Igual que para los ciudadanos de muchos países es impensable el acceso a tratamientos farmacológicos para enfermedades que aquí se curan sin problemas, o a radioterapia, o a ecografías, o a resonancias magnéticas, o a tomografías axiales, o a cirugía cardíaca, o a trasplantes, o ni siquiera a vacunas, o a diálisis, por poner solo algunos ejemplos de servicios  que aquí, de momento, damos por descontado que tenemos disponibles, es probable que nuestro sistema sanitario público no nos pueda proporcionar acceso a algunos o muchos de los nuevos medicamentos y tratamientos que están ahora mismo en desarrollo, ni tampoco  a nuevas tecnologías de diagnóstico, ni a los nuevos conceptos de medicina personalizada, que requieren un gasto para determinar los perfiles genéticos, epigenéticos, metabólicos y proteómicos individuales de cada uno de nosotros. La medicina avanza hacia un cambio conceptual que partiendo de la recopilación sistemática de miles de datos individuales y la capacidad informática de

manejar cantidades ingentes de información, lo que se denomina inteligencia de datos o “big data” en inglés, unidos a nuestra implicación personal en tanto que somos los actores interesados en nuestra propia salud, conduce a lo que se viene denominando medicina P4: predictiva, preventiva, personalizada y participativa.

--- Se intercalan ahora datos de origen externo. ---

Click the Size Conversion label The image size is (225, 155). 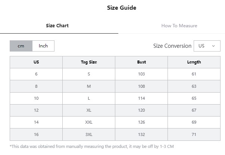pos(172,46)
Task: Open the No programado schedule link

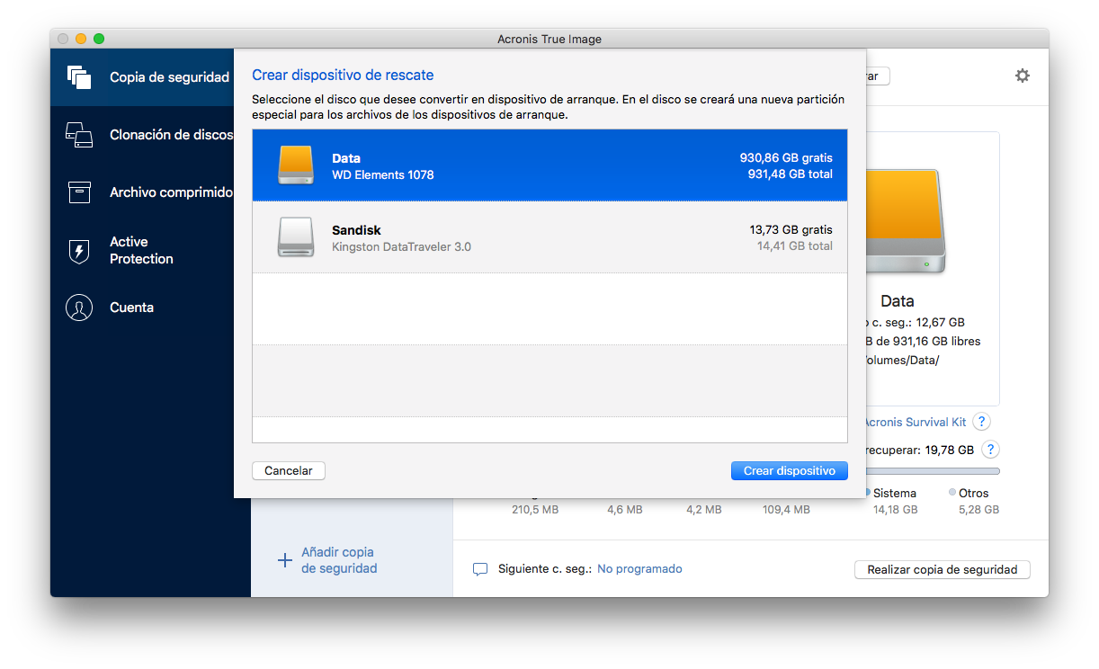Action: coord(639,569)
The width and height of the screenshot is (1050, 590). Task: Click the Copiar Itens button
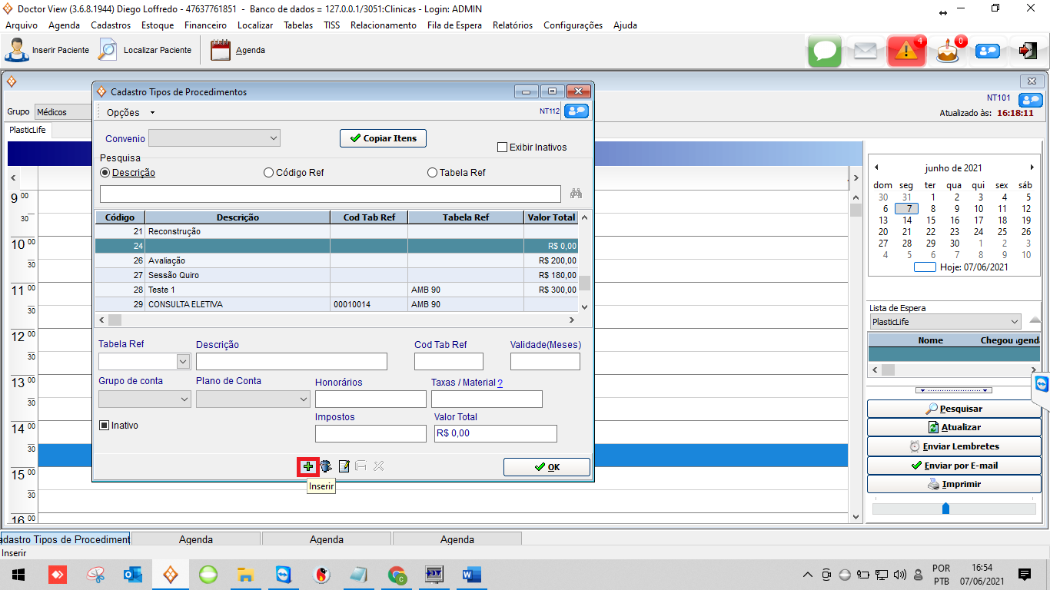coord(383,138)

Nuestro sistema sanitario, renqueante y achacoso, no parece en la mejor posición para encarar este cambio, que necesitará en una primera fase una importante inversión económica. Las señales que venimos observando en los últimos años nos anuncian, por el contrario, una involución y una pérdida de calidad y prestaciones de un sistema que está cercano a dejar de ser, de hecho ya no lo es, universal, igualitario y gratuito. En Grecia, por poner un ejemplo, en muchos hospitales los pacientes han de llevar su propia ropa de cama y su propia comida y pagar por los medicamentos. En Catalunya, el conseller Boi Ruiz ha manifestado más de una vez que podría estudiarse la conveniencia de cobrar a los pacientes hospitalizados el “servicio hotelero”. Ya ha habido, en la propia Catalunya y en alguna otra comunidad autónoma, intentos de cobrar un copago por receta, rechazados, de momento, por el tribunal constitucional. Un ejemplo de ahora mismo es el caso del sofosbuvir, el medicamento para el tratamiento de la hepatitis C que, a pesar de estar disponible desde principios de año, solo pueden tomarlo los que puedan pagarlo, puesto que aun no se ha aprobado su financiación por el servicio nacional de salud.

De no mediar un cambio drástico, que debería incluir la desaparición de las elites políticas corruptas y las que sin ser corruptas han demostrado sobradamente su incapacidad, nuestra sanidad irá avanzando inexorablemente hacia un sistema dual, un servicio público de mínimos, más próximo al concepto de beneficencia, y un servicio privado, solo al alcance de los económicamente pudientes.